» **About this exercise**: When scanning the data, count every line with "column" in it, and report only the resulting number.

» **Records to use**:
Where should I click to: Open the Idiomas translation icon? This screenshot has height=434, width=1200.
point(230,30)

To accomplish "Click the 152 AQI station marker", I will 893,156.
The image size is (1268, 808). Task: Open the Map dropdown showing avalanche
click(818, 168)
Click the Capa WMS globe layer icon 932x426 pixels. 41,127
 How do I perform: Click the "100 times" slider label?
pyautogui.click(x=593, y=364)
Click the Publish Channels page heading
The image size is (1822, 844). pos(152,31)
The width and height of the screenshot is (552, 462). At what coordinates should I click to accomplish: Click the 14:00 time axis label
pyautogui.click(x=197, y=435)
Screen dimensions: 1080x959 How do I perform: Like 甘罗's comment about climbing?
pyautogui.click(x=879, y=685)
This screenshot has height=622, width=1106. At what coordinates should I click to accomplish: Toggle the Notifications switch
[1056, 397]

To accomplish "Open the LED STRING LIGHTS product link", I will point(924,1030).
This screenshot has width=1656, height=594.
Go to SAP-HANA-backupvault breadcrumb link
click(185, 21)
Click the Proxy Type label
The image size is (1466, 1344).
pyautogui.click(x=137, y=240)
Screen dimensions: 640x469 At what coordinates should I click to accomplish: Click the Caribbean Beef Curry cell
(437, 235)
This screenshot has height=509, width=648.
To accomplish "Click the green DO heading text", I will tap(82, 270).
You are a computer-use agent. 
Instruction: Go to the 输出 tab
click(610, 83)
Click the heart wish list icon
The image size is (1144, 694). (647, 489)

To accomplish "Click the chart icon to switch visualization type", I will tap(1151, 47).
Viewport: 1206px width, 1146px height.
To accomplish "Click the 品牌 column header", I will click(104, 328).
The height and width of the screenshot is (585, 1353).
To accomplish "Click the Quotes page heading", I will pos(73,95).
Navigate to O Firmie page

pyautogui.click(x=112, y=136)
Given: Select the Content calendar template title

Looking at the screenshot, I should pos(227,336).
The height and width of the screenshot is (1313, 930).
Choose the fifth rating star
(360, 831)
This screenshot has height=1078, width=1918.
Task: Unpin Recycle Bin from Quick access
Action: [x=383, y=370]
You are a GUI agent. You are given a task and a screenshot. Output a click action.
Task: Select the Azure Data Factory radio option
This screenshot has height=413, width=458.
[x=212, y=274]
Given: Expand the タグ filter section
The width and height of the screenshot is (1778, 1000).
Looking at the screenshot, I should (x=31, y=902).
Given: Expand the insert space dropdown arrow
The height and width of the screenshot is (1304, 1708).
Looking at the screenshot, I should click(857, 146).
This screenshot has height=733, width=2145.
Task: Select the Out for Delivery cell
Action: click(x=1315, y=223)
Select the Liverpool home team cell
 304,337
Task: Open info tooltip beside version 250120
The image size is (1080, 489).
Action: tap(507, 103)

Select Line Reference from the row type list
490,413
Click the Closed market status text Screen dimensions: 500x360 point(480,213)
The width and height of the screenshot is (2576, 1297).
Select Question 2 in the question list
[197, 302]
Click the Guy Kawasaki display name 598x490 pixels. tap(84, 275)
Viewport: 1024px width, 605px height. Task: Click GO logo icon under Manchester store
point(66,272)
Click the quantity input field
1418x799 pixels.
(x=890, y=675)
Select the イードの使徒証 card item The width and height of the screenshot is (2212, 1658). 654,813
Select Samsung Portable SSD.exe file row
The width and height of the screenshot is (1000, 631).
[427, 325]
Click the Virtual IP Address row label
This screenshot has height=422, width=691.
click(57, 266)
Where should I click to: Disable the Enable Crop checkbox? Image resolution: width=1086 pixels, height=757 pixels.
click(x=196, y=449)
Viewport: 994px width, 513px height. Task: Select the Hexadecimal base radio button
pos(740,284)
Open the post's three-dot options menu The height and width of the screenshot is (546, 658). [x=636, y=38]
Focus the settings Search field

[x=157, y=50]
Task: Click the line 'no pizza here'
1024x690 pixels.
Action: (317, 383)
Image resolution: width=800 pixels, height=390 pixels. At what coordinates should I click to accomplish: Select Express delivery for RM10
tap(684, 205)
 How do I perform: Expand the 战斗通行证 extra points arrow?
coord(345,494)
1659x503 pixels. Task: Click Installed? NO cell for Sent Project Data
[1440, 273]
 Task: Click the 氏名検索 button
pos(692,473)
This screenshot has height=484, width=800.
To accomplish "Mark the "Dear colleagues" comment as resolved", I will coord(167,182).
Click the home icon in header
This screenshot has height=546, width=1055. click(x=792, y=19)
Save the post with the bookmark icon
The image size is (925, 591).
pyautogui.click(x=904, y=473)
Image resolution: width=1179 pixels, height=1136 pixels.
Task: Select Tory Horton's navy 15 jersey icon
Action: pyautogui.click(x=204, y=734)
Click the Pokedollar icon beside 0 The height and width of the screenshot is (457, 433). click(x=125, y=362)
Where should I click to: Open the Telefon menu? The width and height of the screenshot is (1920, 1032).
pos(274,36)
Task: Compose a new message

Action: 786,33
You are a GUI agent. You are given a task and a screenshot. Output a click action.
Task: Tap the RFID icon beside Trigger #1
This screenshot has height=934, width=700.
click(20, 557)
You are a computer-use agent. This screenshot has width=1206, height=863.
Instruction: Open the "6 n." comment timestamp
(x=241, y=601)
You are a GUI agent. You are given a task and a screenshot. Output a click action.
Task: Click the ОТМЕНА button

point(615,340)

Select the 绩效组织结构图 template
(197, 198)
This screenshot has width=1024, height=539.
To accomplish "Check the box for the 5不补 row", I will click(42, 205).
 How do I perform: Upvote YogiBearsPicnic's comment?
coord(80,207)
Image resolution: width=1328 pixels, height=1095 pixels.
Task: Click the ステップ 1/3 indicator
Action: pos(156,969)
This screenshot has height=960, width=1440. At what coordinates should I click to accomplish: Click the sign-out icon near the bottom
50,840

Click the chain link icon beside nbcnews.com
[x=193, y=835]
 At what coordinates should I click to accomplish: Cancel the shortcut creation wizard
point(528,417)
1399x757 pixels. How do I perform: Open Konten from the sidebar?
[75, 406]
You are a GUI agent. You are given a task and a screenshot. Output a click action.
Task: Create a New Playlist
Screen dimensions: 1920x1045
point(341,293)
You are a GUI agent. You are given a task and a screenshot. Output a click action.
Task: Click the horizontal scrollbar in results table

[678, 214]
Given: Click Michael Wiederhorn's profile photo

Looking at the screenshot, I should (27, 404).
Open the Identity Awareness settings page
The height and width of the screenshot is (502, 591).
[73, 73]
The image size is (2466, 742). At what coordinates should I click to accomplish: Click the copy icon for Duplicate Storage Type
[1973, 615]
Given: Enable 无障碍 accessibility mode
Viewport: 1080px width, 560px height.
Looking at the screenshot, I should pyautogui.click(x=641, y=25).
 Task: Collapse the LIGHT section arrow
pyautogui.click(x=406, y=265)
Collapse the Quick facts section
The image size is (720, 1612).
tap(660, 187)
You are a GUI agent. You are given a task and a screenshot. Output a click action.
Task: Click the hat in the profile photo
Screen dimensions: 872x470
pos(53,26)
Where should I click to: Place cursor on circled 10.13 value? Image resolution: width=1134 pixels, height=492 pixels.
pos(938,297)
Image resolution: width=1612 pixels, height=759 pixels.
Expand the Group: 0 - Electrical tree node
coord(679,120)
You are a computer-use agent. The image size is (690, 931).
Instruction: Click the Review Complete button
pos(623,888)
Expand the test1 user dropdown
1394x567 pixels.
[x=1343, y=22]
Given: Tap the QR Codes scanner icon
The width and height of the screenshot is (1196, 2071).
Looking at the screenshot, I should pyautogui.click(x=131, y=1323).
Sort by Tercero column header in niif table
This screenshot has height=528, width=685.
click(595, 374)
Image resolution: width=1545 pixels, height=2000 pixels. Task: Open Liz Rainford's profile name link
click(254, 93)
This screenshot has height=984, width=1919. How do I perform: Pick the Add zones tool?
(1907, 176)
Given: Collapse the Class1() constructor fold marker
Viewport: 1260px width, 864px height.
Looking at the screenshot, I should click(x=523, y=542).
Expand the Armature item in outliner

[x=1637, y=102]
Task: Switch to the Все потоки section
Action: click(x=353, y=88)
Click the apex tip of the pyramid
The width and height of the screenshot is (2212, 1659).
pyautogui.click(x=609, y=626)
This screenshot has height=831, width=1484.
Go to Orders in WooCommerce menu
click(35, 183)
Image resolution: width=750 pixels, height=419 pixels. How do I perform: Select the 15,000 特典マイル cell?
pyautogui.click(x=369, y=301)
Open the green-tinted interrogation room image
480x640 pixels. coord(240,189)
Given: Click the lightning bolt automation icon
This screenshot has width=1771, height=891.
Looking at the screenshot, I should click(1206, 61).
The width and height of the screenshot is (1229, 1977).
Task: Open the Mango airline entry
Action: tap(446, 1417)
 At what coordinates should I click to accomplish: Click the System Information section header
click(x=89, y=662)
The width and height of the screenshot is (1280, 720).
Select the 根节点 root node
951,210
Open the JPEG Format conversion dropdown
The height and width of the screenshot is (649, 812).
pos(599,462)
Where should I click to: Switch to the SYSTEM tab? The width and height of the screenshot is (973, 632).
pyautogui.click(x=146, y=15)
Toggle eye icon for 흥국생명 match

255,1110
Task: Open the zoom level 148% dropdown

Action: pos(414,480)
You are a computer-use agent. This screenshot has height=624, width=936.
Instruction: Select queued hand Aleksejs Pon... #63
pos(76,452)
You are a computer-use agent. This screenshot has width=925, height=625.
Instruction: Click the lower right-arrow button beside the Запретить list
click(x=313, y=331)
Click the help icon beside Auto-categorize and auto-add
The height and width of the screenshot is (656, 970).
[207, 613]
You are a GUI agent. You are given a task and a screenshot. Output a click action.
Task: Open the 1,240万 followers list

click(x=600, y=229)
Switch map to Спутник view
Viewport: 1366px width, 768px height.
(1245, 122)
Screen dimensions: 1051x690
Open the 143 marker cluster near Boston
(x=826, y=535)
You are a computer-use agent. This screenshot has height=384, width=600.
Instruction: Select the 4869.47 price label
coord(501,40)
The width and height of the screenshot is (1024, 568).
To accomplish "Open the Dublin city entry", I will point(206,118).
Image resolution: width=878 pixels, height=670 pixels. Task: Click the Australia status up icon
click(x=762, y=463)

» **Answer**: 2